Алексей Югов - Черный дракон
— Из сопливых ершей уха хорошая, из ершей уха хорошая!
Он обманулся в своих ожиданиях. Его противник, сознавая, насколько прозвище, придуманное им, язвительнее и острее, оставался
невозмутимым. Он только бросил голубятнику надменный вызов:
— А ну, голубиная мамка, попробуй-ка, сойди сюда, если не боишься!
На крыше голубятни, высовываясь над головой Крапивина, лежал махальный шест. Его можно было легко достать с порога. Не успел Ершов отскочить, как шест, сдернутый с крыши, оказался вдруг в руках голубятника и тот уж норовил достать им Ершова. Однако отличавшийся большой ловкостью и смекалкой Ершов не отстранился даже, а просто-напросто ухватился за привязанную к шесту тряпку и потянул ее книзу.
Крапивин меньше всего ожидал столь коварного движения с его стороны. Он чуть-чуть не свалился с крыши и едва успел удержаться за косяк. Но шест он так и не выпустил.
Молча, багровея от натуги, они тянула шест: один вверх, другой вниз. Но Ершову не за что было удержаться. Тогда он сильно рванул тряпку и отодрал ее напрочь. Вася Крапивин чуть было не опрокинулся внутрь голубятни вместе с шестом.

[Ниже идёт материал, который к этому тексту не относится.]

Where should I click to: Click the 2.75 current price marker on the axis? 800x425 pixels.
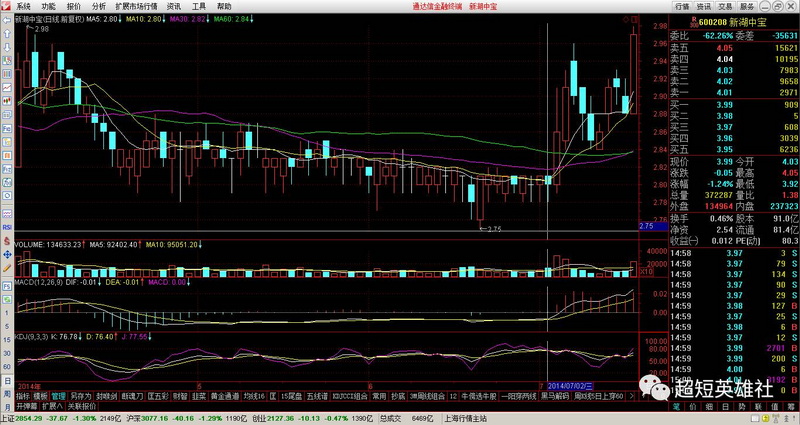point(646,227)
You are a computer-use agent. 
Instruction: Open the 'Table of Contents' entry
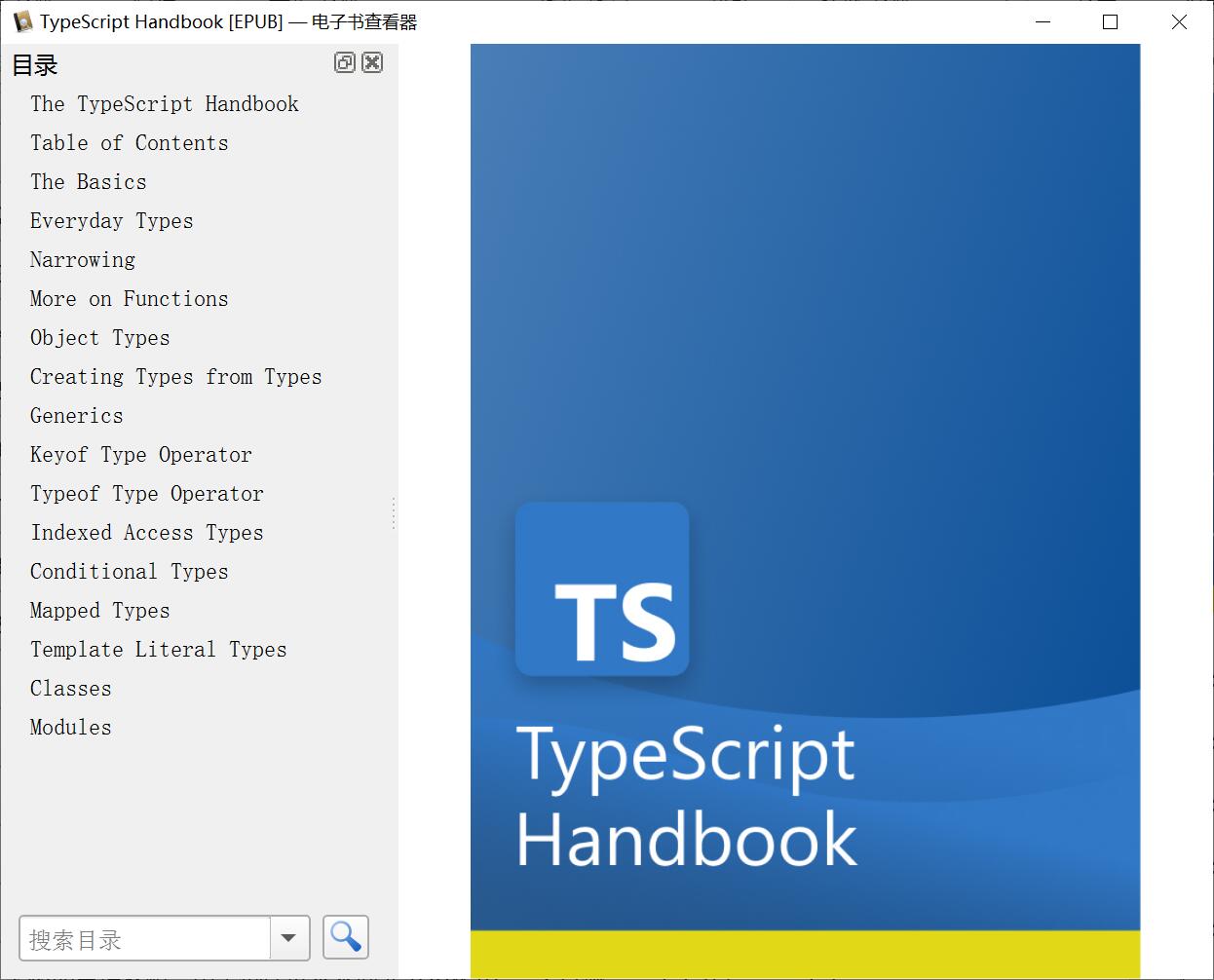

— Отдай! Тебе говорят, отдай! — закричал он, увидев тряпку в руках противника.
— Ничего, — отозвался насмешливо Ершов.— В крайнем случае ты ведь и своим пионерским галстуком гонять не постесняешься.
— А еще вожатый звена! Эх, ты! — сказал Вася, воспользовавшись неудачной фразой Ершова, чтобы пристыдить его. — К чему ты такие глупости говоришь? Сам так не любишь, когда тебя ребята за галстук хватают! А что, у нас не одинаковые галстуки, что ли?.. Мой, наверное, хуже твоего?! Эх ты, вожатый!
Он достиг своей цели: Ершову стало стыдно, хотя он и старался скрыть это.
— Уж ты бы молчал, — раздраженно возразил он. — Тебе ли о галстуке говорить, когда тебе и в отряде-то не место: ты за голубей все отдашь... На, бери свой «вымпел», — он швырнул тряпку на землю и. небрежно посвистывая, стал удаляться.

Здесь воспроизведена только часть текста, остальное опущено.